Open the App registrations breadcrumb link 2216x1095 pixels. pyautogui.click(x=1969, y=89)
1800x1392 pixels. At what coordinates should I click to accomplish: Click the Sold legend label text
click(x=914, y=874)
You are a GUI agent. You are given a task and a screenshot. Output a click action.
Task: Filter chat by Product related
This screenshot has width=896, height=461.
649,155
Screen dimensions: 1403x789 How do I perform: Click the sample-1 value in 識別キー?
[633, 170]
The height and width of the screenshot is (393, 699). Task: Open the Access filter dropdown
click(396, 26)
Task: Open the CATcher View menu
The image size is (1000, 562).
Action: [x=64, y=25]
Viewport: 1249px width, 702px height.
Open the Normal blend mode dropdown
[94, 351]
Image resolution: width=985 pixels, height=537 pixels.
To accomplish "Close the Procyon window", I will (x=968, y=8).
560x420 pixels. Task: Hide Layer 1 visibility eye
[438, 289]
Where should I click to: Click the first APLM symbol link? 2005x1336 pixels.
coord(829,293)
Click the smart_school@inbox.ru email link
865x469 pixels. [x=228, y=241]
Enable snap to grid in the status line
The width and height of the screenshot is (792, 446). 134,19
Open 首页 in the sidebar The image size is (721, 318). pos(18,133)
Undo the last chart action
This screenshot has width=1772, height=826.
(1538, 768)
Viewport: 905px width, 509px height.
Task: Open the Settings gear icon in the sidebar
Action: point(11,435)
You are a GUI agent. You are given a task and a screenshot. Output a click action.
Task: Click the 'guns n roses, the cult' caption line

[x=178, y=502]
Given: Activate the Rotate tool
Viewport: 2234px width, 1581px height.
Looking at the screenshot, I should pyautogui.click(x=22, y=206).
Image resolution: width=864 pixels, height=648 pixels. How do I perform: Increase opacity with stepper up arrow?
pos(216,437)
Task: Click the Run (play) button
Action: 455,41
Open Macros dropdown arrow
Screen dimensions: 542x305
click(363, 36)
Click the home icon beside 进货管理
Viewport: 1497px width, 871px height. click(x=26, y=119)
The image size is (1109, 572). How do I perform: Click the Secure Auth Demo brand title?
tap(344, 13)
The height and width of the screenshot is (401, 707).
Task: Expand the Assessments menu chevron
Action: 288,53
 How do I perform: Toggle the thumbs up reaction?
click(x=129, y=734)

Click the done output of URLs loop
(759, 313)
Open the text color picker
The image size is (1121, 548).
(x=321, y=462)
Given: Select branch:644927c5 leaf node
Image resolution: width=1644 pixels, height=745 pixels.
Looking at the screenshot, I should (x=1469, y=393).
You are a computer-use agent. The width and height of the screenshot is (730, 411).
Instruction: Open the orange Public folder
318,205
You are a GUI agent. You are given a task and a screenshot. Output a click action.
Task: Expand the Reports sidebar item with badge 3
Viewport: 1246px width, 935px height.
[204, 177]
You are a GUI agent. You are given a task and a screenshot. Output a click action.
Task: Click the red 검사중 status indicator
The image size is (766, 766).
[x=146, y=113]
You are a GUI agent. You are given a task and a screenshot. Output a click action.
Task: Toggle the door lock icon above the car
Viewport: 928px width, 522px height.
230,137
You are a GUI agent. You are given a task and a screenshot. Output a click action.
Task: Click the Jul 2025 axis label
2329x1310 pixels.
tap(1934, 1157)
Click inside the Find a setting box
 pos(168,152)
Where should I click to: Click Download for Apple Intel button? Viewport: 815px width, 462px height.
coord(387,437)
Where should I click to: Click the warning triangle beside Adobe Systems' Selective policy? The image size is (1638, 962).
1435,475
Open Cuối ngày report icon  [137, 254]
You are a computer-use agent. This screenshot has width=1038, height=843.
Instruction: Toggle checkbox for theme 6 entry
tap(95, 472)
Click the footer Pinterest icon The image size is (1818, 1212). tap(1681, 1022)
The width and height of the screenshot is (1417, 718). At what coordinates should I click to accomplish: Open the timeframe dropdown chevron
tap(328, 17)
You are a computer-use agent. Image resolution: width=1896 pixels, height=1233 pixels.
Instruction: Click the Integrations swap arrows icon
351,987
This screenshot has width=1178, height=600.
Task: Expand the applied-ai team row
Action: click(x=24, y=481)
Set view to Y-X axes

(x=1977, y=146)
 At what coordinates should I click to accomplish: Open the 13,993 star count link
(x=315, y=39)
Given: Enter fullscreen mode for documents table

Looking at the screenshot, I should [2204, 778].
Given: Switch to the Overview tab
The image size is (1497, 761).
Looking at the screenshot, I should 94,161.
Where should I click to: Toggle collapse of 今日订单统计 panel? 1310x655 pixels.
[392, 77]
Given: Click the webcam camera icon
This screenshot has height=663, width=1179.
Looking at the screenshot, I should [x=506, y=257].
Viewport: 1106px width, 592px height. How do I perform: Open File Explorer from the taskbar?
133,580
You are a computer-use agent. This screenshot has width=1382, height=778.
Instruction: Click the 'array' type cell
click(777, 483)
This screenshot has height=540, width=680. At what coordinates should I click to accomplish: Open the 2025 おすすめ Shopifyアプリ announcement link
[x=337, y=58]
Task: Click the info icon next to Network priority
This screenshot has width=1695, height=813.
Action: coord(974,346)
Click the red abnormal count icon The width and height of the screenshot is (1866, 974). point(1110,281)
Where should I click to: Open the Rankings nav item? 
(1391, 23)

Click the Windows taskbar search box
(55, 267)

:::::

Work to complete:
Nothing in the data may differ; print all of it exactly as written.

Answer area:
Open the App registrations breadcrumb link 2216x1095 pixels. pyautogui.click(x=1969, y=89)
1800x1392 pixels. At what coordinates should I click to accomplish: Click the Sold legend label text
click(x=914, y=874)
You are a GUI agent. You are given a task and a screenshot. Output a click action.
Task: Filter chat by Product related
This screenshot has width=896, height=461.
649,155
Screen dimensions: 1403x789 How do I perform: Click the sample-1 value in 識別キー?
[633, 170]
The height and width of the screenshot is (393, 699). Task: Open the Access filter dropdown
click(396, 26)
Task: Open the CATcher View menu
The image size is (1000, 562).
Action: [x=64, y=25]
Viewport: 1249px width, 702px height.
Open the Normal blend mode dropdown
[94, 351]
Image resolution: width=985 pixels, height=537 pixels.
To accomplish "Close the Procyon window", I will (x=968, y=8).
560x420 pixels. Task: Hide Layer 1 visibility eye
[438, 289]
Where should I click to: Click the first APLM symbol link? 2005x1336 pixels.
coord(829,293)
Click the smart_school@inbox.ru email link
865x469 pixels. [x=228, y=241]
Enable snap to grid in the status line
The width and height of the screenshot is (792, 446). 134,19
Open 首页 in the sidebar The image size is (721, 318). pos(18,133)
Undo the last chart action
This screenshot has width=1772, height=826.
(1538, 768)
Viewport: 905px width, 509px height.
Task: Open the Settings gear icon in the sidebar
Action: point(11,435)
You are a GUI agent. You are given a task and a screenshot. Output a click action.
Task: Click the 'guns n roses, the cult' caption line

[x=178, y=502]
Given: Activate the Rotate tool
Viewport: 2234px width, 1581px height.
Looking at the screenshot, I should pyautogui.click(x=22, y=206).
Image resolution: width=864 pixels, height=648 pixels. How do I perform: Increase opacity with stepper up arrow?
pos(216,437)
Task: Click the Run (play) button
Action: 455,41
Open Macros dropdown arrow
Screen dimensions: 542x305
click(363, 36)
Click the home icon beside 进货管理
Viewport: 1497px width, 871px height. click(x=26, y=119)
The image size is (1109, 572). How do I perform: Click the Secure Auth Demo brand title?
tap(344, 13)
The height and width of the screenshot is (401, 707).
Task: Expand the Assessments menu chevron
Action: 288,53
 How do I perform: Toggle the thumbs up reaction?
click(x=129, y=734)

Click the done output of URLs loop
(759, 313)
Open the text color picker
The image size is (1121, 548).
(x=321, y=462)
Given: Select branch:644927c5 leaf node
Image resolution: width=1644 pixels, height=745 pixels.
Looking at the screenshot, I should (x=1469, y=393).
You are a computer-use agent. The width and height of the screenshot is (730, 411).
Instruction: Open the orange Public folder
318,205
You are a GUI agent. You are given a task and a screenshot. Output a click action.
Task: Expand the Reports sidebar item with badge 3
Viewport: 1246px width, 935px height.
[204, 177]
You are a GUI agent. You are given a task and a screenshot. Output a click action.
Task: Click the red 검사중 status indicator
The image size is (766, 766).
[x=146, y=113]
You are a GUI agent. You are given a task and a screenshot. Output a click action.
Task: Toggle the door lock icon above the car
Viewport: 928px width, 522px height.
230,137
You are a GUI agent. You are given a task and a screenshot. Output a click action.
Task: Click the Jul 2025 axis label
2329x1310 pixels.
tap(1934, 1157)
Click inside the Find a setting box
 pos(168,152)
Where should I click to: Click Download for Apple Intel button? Viewport: 815px width, 462px height.
coord(387,437)
Where should I click to: Click the warning triangle beside Adobe Systems' Selective policy? The image size is (1638, 962).
1435,475
Open Cuối ngày report icon  [137, 254]
You are a computer-use agent. This screenshot has width=1038, height=843.
Instruction: Toggle checkbox for theme 6 entry
tap(95, 472)
Click the footer Pinterest icon The image size is (1818, 1212). tap(1681, 1022)
The width and height of the screenshot is (1417, 718). At what coordinates should I click to accomplish: Open the timeframe dropdown chevron
tap(328, 17)
You are a computer-use agent. Image resolution: width=1896 pixels, height=1233 pixels.
Instruction: Click the Integrations swap arrows icon
351,987
This screenshot has width=1178, height=600.
Task: Expand the applied-ai team row
Action: click(x=24, y=481)
Set view to Y-X axes

(x=1977, y=146)
 At what coordinates should I click to accomplish: Open the 13,993 star count link
(x=315, y=39)
Given: Enter fullscreen mode for documents table

Looking at the screenshot, I should [2204, 778].
Given: Switch to the Overview tab
The image size is (1497, 761).
Looking at the screenshot, I should 94,161.
Where should I click to: Toggle collapse of 今日订单统计 panel? 1310x655 pixels.
[392, 77]
Given: Click the webcam camera icon
This screenshot has height=663, width=1179.
Looking at the screenshot, I should [x=506, y=257].
Viewport: 1106px width, 592px height. How do I perform: Open File Explorer from the taskbar?
133,580
You are a computer-use agent. This screenshot has width=1382, height=778.
Instruction: Click the 'array' type cell
click(777, 483)
This screenshot has height=540, width=680. At what coordinates should I click to accomplish: Open the 2025 おすすめ Shopifyアプリ announcement link
[x=337, y=58]
Task: Click the info icon next to Network priority
This screenshot has width=1695, height=813.
Action: coord(974,346)
Click the red abnormal count icon The width and height of the screenshot is (1866, 974). point(1110,281)
Where should I click to: Open the Rankings nav item? 
(1391, 23)

Click the Windows taskbar search box
(55, 267)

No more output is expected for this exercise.